This is my second review for a short stories book. 

I kinda loved it, I have to say I'm a fan of short stories. 

I'll be shorter on "why to read it" because it is my second review to the author. Therefore, I think they would be more interested in receiving advice rather than visibility. 

Still, it's a great book. 10/10 would recommend. 

Positive notes:

1. Writing

It's endearing, fast, generally quite fluent. A pleasure to read.

2. Variety

Again, the good thing with short stoires is the variety, the stories in the book space from romance to drama, to fantasy. There's one for everyone.


Neutral notes: 

1. Too much

These short stories look like a chapter out of a book.

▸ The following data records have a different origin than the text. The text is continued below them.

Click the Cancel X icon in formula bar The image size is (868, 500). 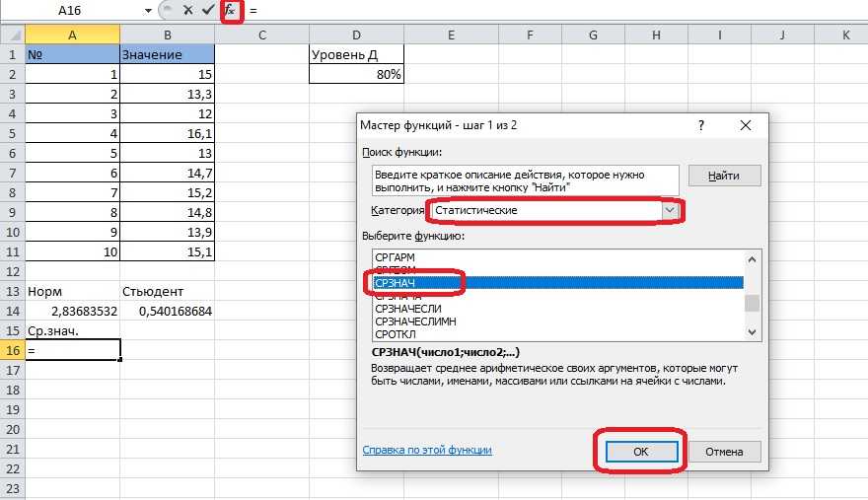coord(187,11)
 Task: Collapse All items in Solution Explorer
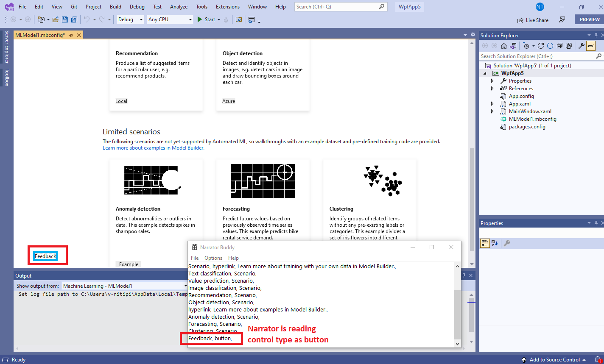coord(560,45)
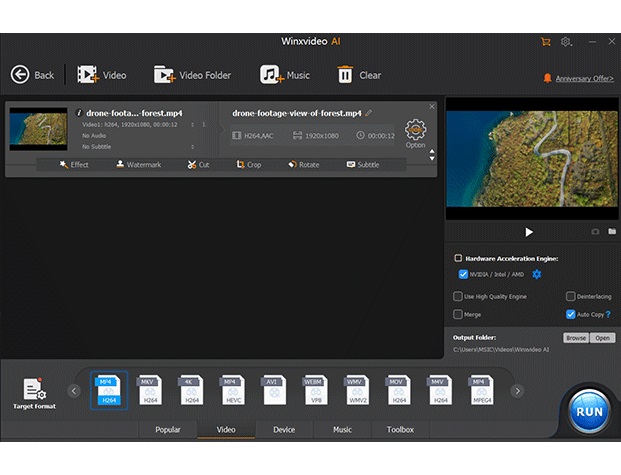Clear the file list with trash icon

point(345,75)
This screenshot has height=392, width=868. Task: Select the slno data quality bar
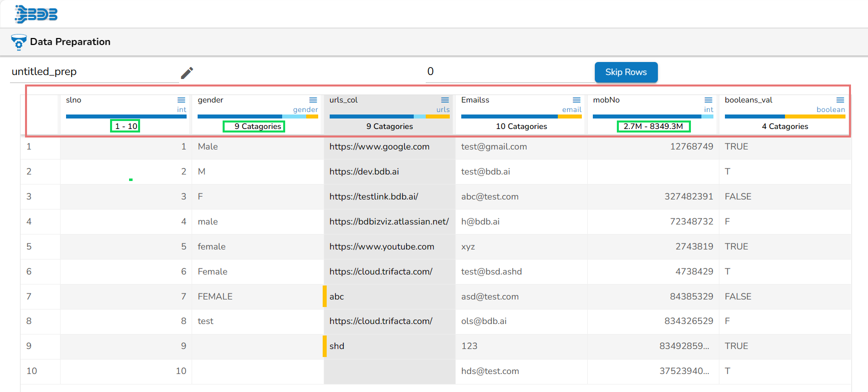[x=126, y=117]
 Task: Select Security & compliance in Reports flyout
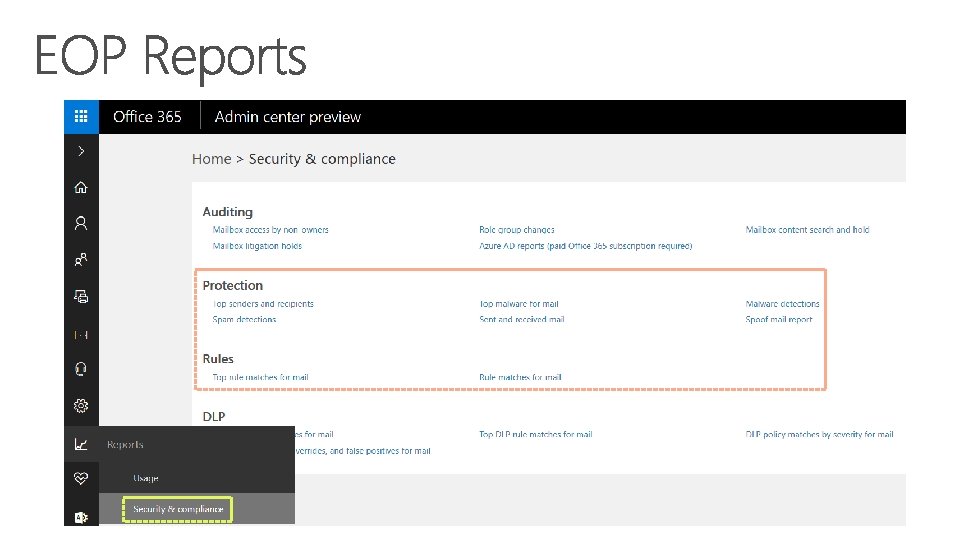178,509
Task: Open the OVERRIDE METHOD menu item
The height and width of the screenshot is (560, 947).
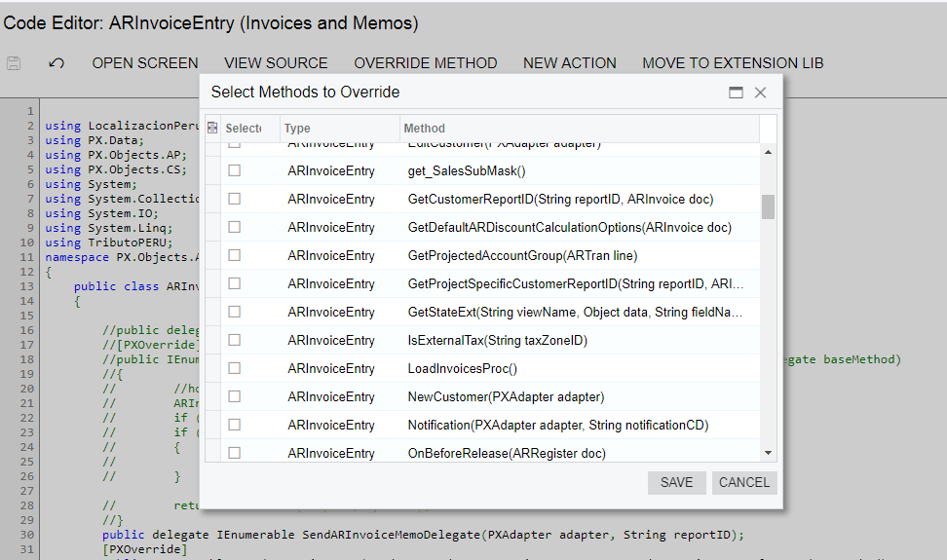Action: [425, 63]
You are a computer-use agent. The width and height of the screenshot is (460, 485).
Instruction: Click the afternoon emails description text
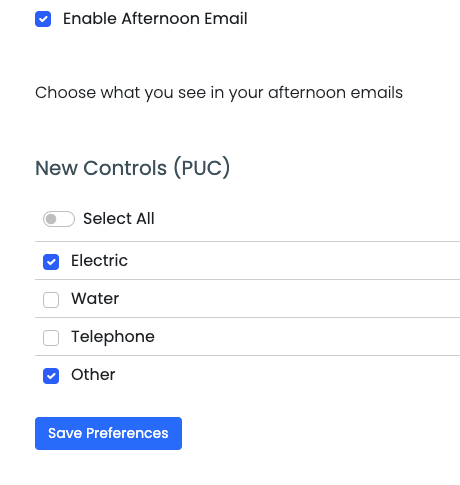[x=219, y=93]
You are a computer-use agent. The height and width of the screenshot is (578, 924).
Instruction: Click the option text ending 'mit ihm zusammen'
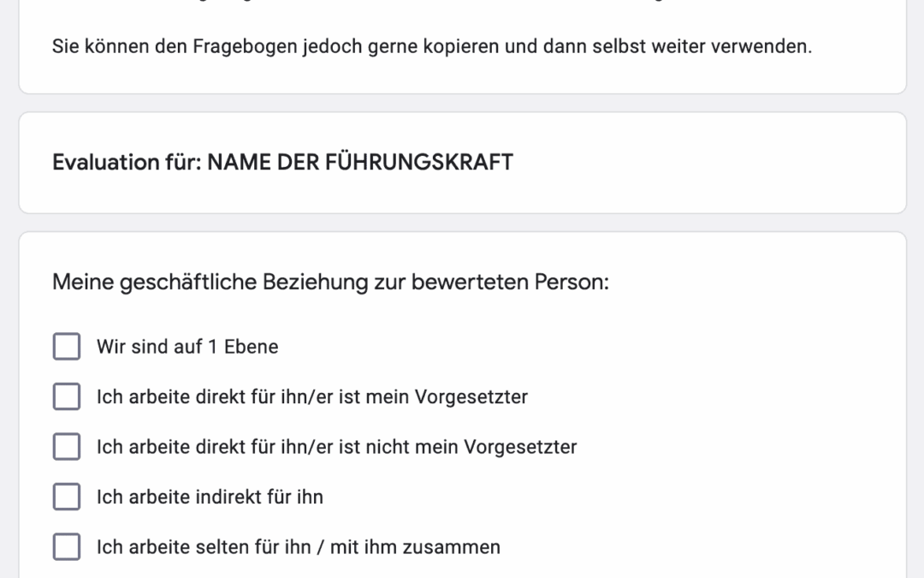pos(299,547)
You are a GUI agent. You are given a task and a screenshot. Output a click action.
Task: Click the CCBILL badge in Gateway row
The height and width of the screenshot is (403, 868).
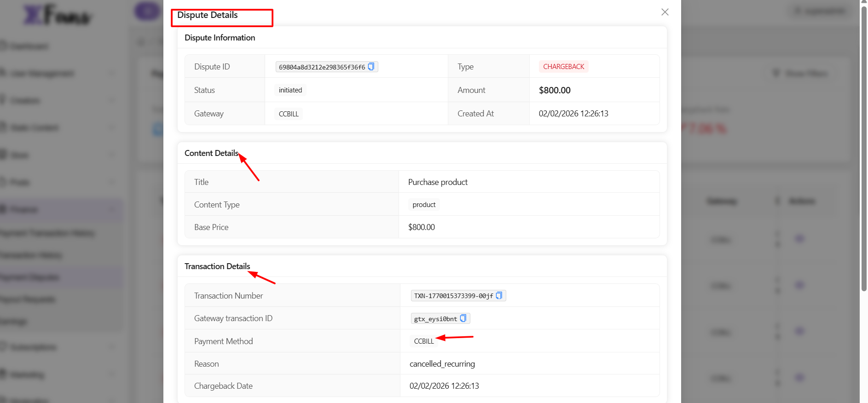click(x=289, y=114)
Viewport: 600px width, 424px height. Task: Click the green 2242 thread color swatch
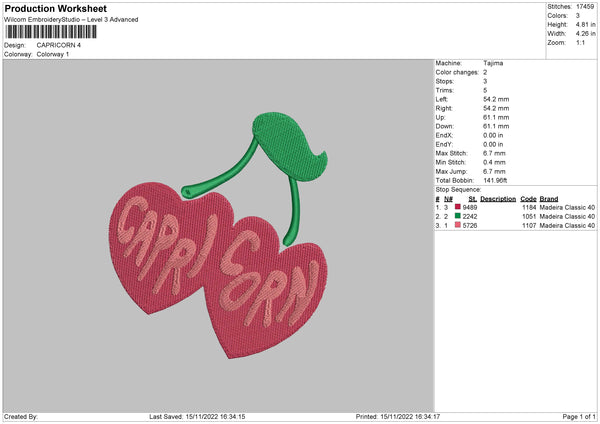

Traditionally, though, they are, indeed, smaller stories. A little background, describe the habitat, what happens? How does it ends? That's it. A lot of your stories seems to try to concentrate a lot of background at the heading, narrate the part you wanted to actually write, fade out.

It's a choice of style, it's not too disturbing to the reader. But if you wanted to challenge yourself with short stories, this isn't the way, that's it.

Negative notes

1. First chapter

While the others are built pretty well, with an intro or at least a background, I fear the first chapter is... too much.

Obviously a show of good writing, but the point is: the breakup hits hard when you know the story. Your talent to describe his emotions is admirable, but it's hard for the reader to immedesimate with the story and care about it.

My advice would be to keep the chapter but move it to another point of the book, maybe place a more interactive chapter as your first (like Yara's one? Maybe?)

2. Dialogues.

As a screenwriter, your dialogues are wayyy to cinematic. There is an harsh stereotype for young screenwriters in film schools that say that most of them learns to write dialogue by watching movies instead of talking to an actual person. It's a cruel approximation, but it suits well.

Cinema required conversations to be shorter, creating a new type of dialogue that inspired from reality. Inspiring yourself from cinema/books makes your dialogues be even shorter, feeling unnatural.

When writing dialogues, consider always:

1. Intention (why are they talking? Is there something one have to say to the other? Why is the other person listening?)

2. Thoughts (what are they thinking?)

3. What they say.

Start with the first, form a thought, speak. 


IN GENERAL: 

I personally preferred this one to the other book! I think you've talent but may still be a bit lacking on techniques. Don't esitate to write to me, I love reading your books ;)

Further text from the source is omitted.